From The Great Gatsby to the Bible, many famous books have a long history of being challenged or banned

The Adventures of Huckleberry Finn. To Kill A Mockingbird. The Lord of The Flies. The Great Gatsby. 1984.

No, it’s not your grade 10 English syllabus, but a list of some of the most frequently banned and challenged books of the last decade. Books are usually challenged or banned for sexual content, offensive language, material offensive to a religious group, inclusion or mention of homosexuality or references to drug use.

A “challenged” book refers to one that someone (often a parent or school-board member) has attempted to remove from a school or public library, reading list or classroom; a “banned” book refers to a book that was actually removed.

In the past, books were often banned by governments (such as Lady Chatterly’s Lover, Brave New World, Ulysses and Call of the Wild), but today irate parents are usually the ones who are spearheading the movement.

The list of frequently challenged and banned books is equal parts sex manuals, classics, religious tracts and fantasy novels. It seems almost absurd to think that a book like What’s Happening to My Body? Book for Girls: A Growing Up Guide for Parents and Daughters would be challenged for discussing sex.

Fantasy books, like the Harry Potter series, are frequently under attack, and are usually accused of promoting the occult or Satanism.

While it’s easy to write-off those who seek to ban books as über-conservative helicopter parents, Donna Lynch, the head of the Queen’s Teacher Resource Centre, said she believes otherwise.

“It’s basic fear,” she said, “[Parents] are trying to protect [their children] from an ideology.”

Nonetheless, Lynch said she’s against book banning of any kind and said children shouldn’t be protected from ideas that make them, or their parents, uncomfortable, provided they’re age appropriate.

Lois Lowry’s The Giver, for instance, often comes under fire for its representation of a futuristic dystopia that depicts forced euthanasia, eugenics and humans who are slaves to an unfeeling state.

Rather than shield children from such ideas, Lynch said we should address the issues and discuss them.

Lynch said she is not aware of any books ever having been banned at Queen’s.

Modern readers need to be aware that books like The Adventures of Huckleberry Finn or To Kill A Mockingbird depict racism but it’s not meant to encourage the reader to mimic this behavior but rather understand where it comes from, Lynch said.

“To deny history is not helpful for the future,” Lynch said, adding that books like these ones are a good starting point for a discussion about how times have changed for the better.
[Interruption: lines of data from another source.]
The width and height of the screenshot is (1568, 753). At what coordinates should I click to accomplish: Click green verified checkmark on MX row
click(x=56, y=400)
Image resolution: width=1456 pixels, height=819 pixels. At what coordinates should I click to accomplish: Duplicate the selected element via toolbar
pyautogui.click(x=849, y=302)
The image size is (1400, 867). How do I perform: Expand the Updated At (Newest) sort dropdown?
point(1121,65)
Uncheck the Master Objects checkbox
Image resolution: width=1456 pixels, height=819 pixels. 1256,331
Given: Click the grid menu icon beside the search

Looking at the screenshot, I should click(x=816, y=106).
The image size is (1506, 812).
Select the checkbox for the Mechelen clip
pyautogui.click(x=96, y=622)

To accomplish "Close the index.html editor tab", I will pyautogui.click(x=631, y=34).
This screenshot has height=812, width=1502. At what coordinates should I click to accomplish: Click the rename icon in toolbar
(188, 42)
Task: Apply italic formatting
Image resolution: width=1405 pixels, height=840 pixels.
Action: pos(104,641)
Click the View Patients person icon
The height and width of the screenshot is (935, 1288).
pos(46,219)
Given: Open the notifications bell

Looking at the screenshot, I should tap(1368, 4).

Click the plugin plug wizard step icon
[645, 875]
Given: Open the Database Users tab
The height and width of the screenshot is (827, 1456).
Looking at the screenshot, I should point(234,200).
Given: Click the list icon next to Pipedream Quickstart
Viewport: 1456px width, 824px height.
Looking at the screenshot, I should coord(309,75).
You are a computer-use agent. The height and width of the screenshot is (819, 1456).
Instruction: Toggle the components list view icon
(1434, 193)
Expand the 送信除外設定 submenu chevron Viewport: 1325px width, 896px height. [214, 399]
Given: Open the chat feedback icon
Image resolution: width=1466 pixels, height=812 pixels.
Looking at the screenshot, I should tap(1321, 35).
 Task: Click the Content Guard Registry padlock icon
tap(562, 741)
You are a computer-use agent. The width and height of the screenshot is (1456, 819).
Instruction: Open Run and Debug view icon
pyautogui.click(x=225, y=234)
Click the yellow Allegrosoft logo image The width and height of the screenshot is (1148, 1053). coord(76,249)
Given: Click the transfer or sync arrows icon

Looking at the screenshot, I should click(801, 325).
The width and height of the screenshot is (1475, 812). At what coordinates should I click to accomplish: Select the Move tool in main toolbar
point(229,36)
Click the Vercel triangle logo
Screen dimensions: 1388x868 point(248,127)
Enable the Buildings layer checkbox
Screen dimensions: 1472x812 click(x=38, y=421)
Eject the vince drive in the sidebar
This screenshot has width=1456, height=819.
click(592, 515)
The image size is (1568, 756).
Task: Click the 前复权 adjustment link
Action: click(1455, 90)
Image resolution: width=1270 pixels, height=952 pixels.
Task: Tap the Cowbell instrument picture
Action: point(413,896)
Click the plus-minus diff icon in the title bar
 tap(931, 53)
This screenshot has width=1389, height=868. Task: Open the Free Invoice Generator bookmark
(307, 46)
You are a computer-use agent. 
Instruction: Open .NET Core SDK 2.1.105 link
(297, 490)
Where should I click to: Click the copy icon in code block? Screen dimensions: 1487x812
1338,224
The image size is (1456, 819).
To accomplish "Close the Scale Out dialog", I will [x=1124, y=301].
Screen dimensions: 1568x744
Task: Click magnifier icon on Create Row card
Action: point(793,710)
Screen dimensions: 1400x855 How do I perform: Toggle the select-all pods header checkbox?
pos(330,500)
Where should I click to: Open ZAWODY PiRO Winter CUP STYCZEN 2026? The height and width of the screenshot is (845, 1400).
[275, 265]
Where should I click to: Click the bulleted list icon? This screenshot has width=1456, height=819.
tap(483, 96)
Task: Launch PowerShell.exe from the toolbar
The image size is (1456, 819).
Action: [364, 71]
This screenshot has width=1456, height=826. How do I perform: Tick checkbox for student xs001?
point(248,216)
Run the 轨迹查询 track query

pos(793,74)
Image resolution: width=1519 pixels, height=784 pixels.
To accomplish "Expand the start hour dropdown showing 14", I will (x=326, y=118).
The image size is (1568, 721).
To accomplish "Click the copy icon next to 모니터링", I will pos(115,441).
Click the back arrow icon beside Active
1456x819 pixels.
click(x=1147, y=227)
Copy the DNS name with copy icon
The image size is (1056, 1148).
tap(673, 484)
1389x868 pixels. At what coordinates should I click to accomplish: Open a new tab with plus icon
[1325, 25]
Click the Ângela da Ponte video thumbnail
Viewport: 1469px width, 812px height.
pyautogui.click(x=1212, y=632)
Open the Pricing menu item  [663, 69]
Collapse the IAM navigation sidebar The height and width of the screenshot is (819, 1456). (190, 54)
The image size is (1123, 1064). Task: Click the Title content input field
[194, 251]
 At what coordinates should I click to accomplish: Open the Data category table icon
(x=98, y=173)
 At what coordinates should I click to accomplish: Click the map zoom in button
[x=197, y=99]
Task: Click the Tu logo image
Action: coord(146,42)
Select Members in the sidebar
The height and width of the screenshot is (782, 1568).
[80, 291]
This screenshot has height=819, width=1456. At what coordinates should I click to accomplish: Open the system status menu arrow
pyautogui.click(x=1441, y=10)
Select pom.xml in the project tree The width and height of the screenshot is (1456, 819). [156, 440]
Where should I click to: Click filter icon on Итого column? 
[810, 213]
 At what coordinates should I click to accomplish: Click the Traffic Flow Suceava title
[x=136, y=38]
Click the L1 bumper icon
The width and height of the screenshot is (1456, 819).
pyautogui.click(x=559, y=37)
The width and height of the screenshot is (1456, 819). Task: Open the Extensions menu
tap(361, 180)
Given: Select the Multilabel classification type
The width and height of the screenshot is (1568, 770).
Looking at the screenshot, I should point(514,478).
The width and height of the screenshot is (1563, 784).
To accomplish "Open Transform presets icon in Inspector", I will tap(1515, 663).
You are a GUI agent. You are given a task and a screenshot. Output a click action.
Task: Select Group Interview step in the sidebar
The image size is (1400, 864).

“If we deny [these mistakes], we will probably make the same mistakes over and over again,” she said. The debate gets more contentious when we turn to hate literature with books like Mein Kampf or Holocaust denial literature.

These works are unquestionably vile, but does that mean that it is appropriate to censor them? Lynch’s answer is still no.

“Banning them just gives them credibility,” she said. “It’s best to deal with the issues openly and honestly … we must use education to overcome censorship.”

Hate speech is criminalized under Canadian law, and Ernst Zundel’s 1992 attempt to publish his book Did Six Million Really Die? was quashed by the Canadian government on these grounds.

Lynch said children’s books about politically charged issues, especially with regard to Palestinian-Israeli relations, are today far more challenged than their fantasy counterparts. Three Wishes, a children’s book about Israeli and Palestinian young people by Canadian author Deborah Ellis, was challenged in 2006 by the Canadian Jewish Congress (CJC) and remains a touchy book to this day.

Although Lynch has never removed a book from her shelves, she said she’s received complaints about the book, which is part of the acclaimed Silver Birch reading program.

She said banning books is rarely effective, since it usually just increases the book’s popularity. The Catcher in The Rye, a mainstay on many lists of banned books, has long been a symbol of youthful rebellion and certainly hasn’t suffered at all from its inclusion on any challenege books lists.

Banned and challenged books are often classics and often well-written, thought-provoking novels that have been successful in provoking fear because of the very ideas that make them worth reading.

As New York Times writer Alfred Whitney Griswold once memorably wrote, “Books won’t stay banned. They won’t burn. Ideas won’t go to jail. In the long run of history, the censor and the inquisitor have always lost. The only weapon against bad ideas is better ideas.”